Task input >>
%%

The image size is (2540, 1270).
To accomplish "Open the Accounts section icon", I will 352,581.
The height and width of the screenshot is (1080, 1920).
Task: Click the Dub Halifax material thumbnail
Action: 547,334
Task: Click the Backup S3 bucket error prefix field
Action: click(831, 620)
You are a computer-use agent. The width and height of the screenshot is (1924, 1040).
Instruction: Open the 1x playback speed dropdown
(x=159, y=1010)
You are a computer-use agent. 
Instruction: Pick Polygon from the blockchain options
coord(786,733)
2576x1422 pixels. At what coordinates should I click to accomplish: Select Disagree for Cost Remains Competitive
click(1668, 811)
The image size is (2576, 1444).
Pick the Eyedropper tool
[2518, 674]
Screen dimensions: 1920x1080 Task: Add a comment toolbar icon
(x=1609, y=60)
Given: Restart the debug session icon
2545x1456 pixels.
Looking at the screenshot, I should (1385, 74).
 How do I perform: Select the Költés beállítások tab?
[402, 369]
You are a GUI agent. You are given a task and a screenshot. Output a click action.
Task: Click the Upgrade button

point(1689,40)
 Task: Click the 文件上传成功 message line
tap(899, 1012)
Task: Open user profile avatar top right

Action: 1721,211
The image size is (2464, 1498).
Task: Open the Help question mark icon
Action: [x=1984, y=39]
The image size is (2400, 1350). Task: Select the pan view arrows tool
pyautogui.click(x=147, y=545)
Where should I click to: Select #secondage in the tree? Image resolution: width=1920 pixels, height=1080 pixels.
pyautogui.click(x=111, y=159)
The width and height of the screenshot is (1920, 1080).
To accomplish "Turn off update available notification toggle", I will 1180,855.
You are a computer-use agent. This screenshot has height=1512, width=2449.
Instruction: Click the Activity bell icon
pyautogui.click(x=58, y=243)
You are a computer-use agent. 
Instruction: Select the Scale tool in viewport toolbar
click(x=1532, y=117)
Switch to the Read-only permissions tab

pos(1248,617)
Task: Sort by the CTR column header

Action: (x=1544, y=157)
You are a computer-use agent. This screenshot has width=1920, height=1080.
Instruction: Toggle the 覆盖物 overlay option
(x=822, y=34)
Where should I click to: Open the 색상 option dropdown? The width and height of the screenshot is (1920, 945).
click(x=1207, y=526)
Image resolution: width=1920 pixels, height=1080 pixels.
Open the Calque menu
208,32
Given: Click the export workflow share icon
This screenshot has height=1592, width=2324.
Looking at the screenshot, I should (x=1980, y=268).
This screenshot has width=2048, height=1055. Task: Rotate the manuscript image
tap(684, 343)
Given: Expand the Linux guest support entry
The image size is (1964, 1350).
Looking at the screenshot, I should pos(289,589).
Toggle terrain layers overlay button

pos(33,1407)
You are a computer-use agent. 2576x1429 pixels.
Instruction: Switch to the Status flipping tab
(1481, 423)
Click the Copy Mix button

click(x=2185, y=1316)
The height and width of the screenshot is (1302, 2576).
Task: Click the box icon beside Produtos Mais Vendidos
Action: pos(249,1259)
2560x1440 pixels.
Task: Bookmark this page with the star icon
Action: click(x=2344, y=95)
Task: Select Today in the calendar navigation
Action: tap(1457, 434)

%%

Instructions to follow >>
Set down only the lines above that fall between the line holding "Instruction: Select the" and the line holding "You are a computer-use agent. 2576x1429", inclusive, keeping each exact.

Solution >>
Instruction: Select the Scale tool in viewport toolbar
click(x=1532, y=117)
Switch to the Read-only permissions tab

pos(1248,617)
Task: Sort by the CTR column header

Action: (x=1544, y=157)
You are a computer-use agent. This screenshot has width=1920, height=1080.
Instruction: Toggle the 覆盖物 overlay option
(x=822, y=34)
Where should I click to: Open the 색상 option dropdown? The width and height of the screenshot is (1920, 945).
click(x=1207, y=526)
Image resolution: width=1920 pixels, height=1080 pixels.
Open the Calque menu
208,32
Given: Click the export workflow share icon
This screenshot has height=1592, width=2324.
Looking at the screenshot, I should (x=1980, y=268).
This screenshot has width=2048, height=1055. Task: Rotate the manuscript image
tap(684, 343)
Given: Expand the Linux guest support entry
The image size is (1964, 1350).
Looking at the screenshot, I should pos(289,589).
Toggle terrain layers overlay button

pos(33,1407)
You are a computer-use agent. 2576x1429 pixels.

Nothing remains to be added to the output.